WHERE: Queen’s House, Romney Road, Greenwich (nearest overground station is Greenwich/DLR is Cutty Sark for Maritime Greenwich); WHEN: 10am to 5pm daily; COST: free; WEBSITE: www.rmg.co.uk/queens-house.

PICTURE: © National Maritime Museum, London

This Week in London – VAULT returns to Waterloo, and, ‘Making Music’ at the Barbican…

London’s largest arts festival, VAULT, kicks off next Wednesday in Waterloo with more than 400 shows on offer. Taking place across a range of venues including the main festival hub, The Vaults below Waterloo Station, as well as pop-ups in shipping containers, caravans and escape rooms and the festival’s new space for immersive events – Unit 9, highlights of the seventh festival include the Belarus Free Theatre’s production of the immersive Ukrainian folk opera Counting Sheep, the Lucy Jane Atkinson-directed play Vespertilio, and the comedy of Ciarán Dowd – winner of “best newcomer” at the Edinburgh Comedy Awards. There’s also a twilight program – featuring the VAULT Comedy Showcase – from 10pm on Thursdays and Fridays and a series of Lates including Launch Party: Hype Time featuring the eight-piece New Orleans band Brass Funkeys,  blues band Slow Mojo and special guest DJs including Hazel Marimba.
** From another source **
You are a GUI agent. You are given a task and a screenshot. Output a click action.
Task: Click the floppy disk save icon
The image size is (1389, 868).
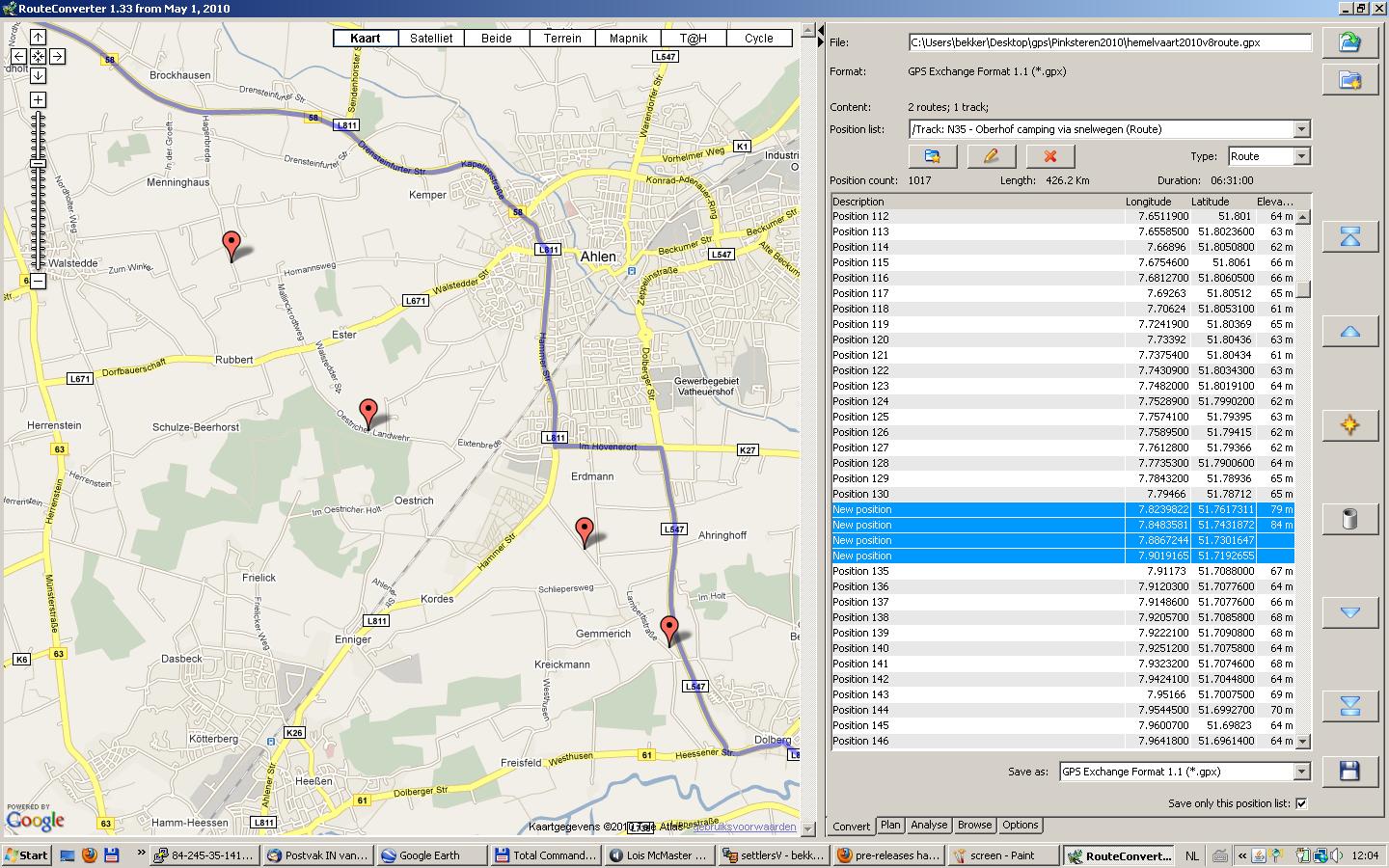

The festival runs from 23rd January to 17th March, from Wednesdays to Sundays (times vary). For a full programme of events and tickets, head to vaultfestival.com. PICTURE: VAULT Festival’s 2019 “class photo” (courtesy of VAULT)
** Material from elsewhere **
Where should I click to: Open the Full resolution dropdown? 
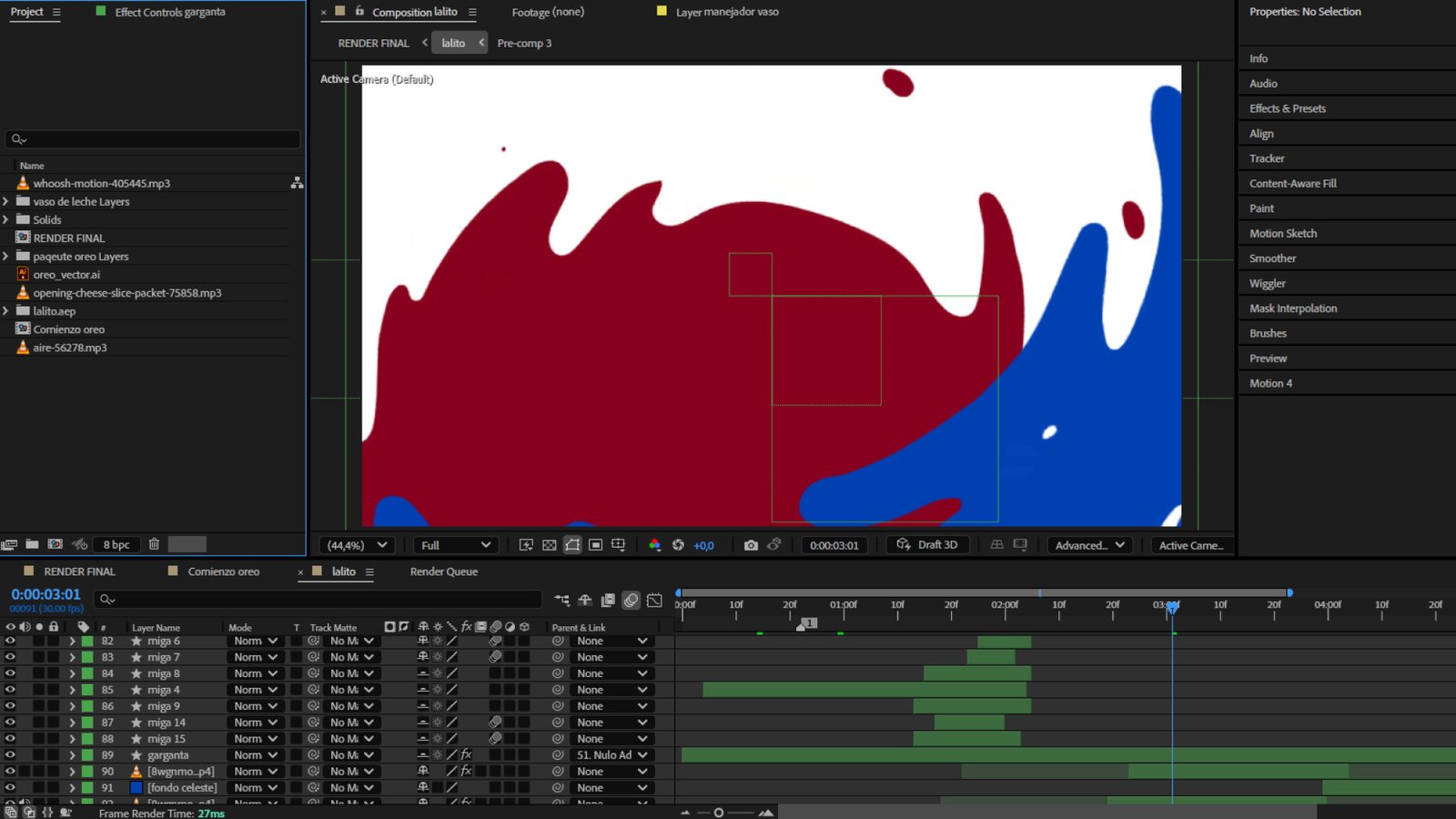tap(455, 545)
• The joy found in communities making music together is explored in a new exhibition which opened at the Barbican Music Library in the City of London this week. Making Music Together: A celebration of leisure-time music in the UK shows how 13,000 leisure-time groups gather to play and perform a wide range of music – from jazz and folk to classical and barbershop – in locations ranging from houses and garages to halls, theatres and fields across the country. The exhibition, held in conjunction with Making Music – the UK’s largest organisation for leisure-time music, will feature posters, films and quotes by contributing Making Music member groups as well as specially commissioned portraits of leisure-time musicians. Runs until 23rd March. Free admission. For more, see www.barbican.org.uk/your-visit/general-info/library.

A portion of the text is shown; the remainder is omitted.